■ **Work item**
From the first line to the last, reproduce the records exactly as they appear below.

(Entries taken from a collection)
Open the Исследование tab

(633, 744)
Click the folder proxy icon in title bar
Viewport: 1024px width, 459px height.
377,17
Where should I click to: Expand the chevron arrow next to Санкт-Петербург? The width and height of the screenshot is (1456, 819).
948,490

■ **Solution**
Open the Исследование tab

(633, 744)
Click the folder proxy icon in title bar
Viewport: 1024px width, 459px height.
377,17
Where should I click to: Expand the chevron arrow next to Санкт-Петербург? The width and height of the screenshot is (1456, 819).
948,490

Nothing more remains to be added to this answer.